[Data entries]
.....
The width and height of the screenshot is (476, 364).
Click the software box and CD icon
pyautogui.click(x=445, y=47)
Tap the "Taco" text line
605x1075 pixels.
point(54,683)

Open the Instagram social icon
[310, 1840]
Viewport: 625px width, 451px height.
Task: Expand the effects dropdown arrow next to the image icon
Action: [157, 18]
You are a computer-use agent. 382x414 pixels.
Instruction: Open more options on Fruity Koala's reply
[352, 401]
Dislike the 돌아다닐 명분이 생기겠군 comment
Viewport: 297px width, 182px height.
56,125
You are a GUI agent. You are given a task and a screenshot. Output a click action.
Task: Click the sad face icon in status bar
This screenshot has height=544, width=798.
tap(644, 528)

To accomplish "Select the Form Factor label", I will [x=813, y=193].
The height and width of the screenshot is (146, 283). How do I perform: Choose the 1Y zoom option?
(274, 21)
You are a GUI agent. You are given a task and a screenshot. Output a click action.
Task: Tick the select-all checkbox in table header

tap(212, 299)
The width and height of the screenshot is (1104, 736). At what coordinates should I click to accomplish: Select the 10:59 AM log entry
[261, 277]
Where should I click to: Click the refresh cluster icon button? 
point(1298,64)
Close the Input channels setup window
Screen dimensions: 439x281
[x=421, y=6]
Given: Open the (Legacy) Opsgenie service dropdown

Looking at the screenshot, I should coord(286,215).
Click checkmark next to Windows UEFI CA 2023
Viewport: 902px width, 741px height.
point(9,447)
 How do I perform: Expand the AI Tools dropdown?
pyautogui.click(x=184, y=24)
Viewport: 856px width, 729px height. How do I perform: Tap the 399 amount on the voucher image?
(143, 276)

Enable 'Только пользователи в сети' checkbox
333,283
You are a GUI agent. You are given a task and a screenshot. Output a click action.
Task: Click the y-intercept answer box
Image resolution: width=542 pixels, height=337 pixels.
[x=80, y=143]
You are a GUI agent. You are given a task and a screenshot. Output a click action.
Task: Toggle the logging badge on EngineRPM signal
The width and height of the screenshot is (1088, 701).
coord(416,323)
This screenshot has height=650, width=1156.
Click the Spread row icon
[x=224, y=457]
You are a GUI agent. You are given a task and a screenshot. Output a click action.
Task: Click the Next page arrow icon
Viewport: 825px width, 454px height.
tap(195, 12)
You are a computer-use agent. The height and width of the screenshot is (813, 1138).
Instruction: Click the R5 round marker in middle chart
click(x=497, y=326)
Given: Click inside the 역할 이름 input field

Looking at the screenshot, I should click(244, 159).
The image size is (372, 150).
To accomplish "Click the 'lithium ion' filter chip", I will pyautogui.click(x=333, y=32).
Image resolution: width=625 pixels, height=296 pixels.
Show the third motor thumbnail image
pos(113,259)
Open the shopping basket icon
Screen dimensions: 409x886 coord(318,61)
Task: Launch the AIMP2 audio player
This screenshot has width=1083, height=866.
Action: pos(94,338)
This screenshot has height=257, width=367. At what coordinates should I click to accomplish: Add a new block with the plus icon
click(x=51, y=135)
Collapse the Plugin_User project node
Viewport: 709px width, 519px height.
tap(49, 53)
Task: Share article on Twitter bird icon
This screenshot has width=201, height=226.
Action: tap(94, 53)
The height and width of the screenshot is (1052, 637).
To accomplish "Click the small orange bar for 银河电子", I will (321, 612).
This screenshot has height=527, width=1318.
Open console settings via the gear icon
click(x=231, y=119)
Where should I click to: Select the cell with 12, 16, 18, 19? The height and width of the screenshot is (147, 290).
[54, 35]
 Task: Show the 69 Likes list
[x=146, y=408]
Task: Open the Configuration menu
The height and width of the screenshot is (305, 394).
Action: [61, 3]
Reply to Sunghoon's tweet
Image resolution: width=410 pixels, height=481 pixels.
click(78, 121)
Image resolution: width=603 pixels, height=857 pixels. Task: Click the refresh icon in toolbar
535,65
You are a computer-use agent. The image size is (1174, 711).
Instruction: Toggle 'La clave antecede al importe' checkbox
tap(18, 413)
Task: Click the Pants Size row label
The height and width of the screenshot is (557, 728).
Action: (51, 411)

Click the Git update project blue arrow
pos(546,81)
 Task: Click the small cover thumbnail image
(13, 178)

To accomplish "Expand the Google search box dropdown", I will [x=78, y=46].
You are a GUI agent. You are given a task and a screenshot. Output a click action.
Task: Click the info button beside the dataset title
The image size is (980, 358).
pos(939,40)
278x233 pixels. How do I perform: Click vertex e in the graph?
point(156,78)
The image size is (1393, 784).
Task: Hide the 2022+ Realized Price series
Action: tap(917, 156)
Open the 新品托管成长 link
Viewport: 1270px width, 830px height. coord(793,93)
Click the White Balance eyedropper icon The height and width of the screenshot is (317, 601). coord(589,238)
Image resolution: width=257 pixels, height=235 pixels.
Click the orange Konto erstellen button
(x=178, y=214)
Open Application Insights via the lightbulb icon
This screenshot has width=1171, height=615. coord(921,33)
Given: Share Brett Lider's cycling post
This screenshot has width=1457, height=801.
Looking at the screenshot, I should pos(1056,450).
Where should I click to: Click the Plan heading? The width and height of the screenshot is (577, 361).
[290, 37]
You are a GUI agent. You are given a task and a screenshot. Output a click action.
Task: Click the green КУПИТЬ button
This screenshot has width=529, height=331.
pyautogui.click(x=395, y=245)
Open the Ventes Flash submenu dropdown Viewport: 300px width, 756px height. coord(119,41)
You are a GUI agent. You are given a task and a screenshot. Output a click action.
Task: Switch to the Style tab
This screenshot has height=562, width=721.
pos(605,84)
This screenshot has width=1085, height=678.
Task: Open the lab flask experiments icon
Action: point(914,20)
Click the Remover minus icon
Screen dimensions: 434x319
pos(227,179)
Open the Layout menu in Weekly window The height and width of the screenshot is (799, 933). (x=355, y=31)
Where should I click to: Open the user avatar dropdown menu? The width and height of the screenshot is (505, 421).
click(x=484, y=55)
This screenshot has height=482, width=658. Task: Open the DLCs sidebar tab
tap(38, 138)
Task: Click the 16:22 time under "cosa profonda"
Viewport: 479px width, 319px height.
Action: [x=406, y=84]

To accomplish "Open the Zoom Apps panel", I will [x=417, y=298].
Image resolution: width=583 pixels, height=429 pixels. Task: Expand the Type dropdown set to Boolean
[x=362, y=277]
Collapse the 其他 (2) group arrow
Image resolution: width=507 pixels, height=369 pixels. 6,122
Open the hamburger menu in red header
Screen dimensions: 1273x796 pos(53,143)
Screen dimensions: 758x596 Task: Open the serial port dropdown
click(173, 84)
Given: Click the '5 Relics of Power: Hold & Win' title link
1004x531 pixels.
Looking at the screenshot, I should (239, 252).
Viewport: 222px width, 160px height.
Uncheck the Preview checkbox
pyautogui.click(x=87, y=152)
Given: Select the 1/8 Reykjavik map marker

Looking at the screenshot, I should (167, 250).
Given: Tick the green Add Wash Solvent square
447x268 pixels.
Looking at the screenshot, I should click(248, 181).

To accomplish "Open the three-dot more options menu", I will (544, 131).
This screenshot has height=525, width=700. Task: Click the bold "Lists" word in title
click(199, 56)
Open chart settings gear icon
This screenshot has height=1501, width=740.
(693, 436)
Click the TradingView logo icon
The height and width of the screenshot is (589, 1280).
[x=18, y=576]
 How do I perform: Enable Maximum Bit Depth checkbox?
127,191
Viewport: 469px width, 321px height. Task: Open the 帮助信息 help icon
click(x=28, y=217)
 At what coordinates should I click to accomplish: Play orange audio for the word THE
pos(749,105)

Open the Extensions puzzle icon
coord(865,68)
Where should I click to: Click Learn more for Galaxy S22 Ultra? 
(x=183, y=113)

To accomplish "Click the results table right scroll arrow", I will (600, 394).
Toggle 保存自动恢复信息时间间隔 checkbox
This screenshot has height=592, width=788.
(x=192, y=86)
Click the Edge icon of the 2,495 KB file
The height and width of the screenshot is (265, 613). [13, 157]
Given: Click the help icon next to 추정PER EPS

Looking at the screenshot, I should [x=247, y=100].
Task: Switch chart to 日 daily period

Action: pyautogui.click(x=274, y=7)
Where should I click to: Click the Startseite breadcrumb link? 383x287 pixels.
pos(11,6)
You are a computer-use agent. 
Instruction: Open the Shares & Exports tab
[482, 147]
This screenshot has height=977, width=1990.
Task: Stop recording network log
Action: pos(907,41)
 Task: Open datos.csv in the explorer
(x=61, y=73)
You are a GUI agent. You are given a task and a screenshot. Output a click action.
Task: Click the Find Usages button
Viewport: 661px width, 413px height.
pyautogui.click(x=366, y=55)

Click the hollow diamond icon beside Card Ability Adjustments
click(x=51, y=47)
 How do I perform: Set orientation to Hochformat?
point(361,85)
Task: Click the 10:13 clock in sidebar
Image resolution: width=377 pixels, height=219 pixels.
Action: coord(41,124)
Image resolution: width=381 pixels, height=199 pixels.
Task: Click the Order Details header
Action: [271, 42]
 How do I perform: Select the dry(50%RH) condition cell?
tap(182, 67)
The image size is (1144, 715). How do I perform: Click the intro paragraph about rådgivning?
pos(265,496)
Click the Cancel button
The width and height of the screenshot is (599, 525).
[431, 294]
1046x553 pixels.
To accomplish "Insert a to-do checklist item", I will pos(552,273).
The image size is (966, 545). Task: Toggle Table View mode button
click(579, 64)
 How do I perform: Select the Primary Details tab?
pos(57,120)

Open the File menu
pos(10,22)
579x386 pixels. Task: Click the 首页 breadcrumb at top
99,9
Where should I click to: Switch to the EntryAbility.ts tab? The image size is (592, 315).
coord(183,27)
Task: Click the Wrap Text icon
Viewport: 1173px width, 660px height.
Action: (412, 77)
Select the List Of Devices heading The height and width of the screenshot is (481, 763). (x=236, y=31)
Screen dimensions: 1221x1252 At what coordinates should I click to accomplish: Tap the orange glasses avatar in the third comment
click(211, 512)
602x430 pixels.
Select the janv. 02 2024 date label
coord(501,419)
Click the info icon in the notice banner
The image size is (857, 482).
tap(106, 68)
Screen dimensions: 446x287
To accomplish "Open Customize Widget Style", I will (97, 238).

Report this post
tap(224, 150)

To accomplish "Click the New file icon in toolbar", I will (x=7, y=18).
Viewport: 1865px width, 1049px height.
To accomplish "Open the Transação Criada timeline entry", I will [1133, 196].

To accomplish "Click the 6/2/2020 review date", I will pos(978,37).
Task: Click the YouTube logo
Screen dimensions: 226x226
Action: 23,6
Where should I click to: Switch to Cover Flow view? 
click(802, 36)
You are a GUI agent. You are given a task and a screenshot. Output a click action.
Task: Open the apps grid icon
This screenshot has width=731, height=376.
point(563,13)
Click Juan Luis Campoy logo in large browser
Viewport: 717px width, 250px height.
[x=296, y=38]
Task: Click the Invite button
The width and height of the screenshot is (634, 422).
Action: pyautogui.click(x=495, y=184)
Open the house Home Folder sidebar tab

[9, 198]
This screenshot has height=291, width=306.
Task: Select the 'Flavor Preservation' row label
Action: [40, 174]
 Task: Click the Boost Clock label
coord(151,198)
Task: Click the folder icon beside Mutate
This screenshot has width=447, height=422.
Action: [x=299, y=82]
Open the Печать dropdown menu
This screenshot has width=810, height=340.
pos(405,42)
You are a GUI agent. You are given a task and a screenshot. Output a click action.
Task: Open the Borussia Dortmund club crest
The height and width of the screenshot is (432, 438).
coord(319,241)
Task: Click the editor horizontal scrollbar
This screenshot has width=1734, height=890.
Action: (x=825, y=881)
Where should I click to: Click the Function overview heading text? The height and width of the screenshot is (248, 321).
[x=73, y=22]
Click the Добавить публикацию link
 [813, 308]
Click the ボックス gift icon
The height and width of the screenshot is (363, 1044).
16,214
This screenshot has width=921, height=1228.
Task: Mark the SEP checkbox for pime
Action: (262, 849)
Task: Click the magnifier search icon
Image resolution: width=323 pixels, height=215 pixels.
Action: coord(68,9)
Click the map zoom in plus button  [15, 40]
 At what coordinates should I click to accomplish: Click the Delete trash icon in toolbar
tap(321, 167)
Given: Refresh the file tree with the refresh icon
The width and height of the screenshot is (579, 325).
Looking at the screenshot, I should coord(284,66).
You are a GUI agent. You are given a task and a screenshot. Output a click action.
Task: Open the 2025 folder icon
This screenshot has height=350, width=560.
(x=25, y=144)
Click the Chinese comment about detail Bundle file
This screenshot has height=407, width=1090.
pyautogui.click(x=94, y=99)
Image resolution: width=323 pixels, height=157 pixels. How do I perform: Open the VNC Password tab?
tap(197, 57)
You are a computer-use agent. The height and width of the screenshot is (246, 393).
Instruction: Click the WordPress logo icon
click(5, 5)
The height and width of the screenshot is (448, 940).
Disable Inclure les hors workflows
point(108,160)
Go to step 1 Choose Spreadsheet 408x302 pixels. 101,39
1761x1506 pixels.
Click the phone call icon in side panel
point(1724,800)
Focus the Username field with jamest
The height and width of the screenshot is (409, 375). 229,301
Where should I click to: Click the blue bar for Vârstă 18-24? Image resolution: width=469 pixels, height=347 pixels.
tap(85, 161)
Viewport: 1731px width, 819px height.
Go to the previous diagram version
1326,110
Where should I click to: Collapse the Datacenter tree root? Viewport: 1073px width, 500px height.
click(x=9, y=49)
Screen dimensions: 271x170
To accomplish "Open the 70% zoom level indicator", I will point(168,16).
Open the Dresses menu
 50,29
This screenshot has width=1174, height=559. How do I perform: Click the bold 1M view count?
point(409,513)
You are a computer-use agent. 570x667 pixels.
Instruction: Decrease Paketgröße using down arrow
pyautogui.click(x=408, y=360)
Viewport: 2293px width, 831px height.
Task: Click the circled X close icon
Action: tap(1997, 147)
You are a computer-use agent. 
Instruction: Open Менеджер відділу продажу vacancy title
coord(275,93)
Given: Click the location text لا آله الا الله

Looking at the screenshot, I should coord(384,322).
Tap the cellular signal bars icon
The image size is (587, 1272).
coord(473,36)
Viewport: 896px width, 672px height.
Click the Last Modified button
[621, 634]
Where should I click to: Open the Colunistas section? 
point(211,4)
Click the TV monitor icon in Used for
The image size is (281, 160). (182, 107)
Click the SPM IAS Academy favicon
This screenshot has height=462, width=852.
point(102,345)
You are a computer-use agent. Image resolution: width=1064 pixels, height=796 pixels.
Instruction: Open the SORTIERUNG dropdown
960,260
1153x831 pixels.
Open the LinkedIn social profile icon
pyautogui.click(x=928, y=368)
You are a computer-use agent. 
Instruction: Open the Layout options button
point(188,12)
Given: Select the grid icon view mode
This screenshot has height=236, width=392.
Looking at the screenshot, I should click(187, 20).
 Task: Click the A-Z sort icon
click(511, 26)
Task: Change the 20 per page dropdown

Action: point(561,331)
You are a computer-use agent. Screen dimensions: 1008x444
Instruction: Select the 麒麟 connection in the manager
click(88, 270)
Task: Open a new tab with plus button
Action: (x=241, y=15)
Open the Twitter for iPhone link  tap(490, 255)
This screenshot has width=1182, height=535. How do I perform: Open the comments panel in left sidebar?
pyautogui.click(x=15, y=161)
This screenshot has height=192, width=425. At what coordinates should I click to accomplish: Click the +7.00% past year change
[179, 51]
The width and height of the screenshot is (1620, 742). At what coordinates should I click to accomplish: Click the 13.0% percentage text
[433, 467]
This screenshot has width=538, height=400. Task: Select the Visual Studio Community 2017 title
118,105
.....
- **ASSIGNMENT**
Please copy every line of the records above in which "grid" appears.

- **FINISHED TASK**
Task: Open the apps grid icon
Given: Select the grid icon view mode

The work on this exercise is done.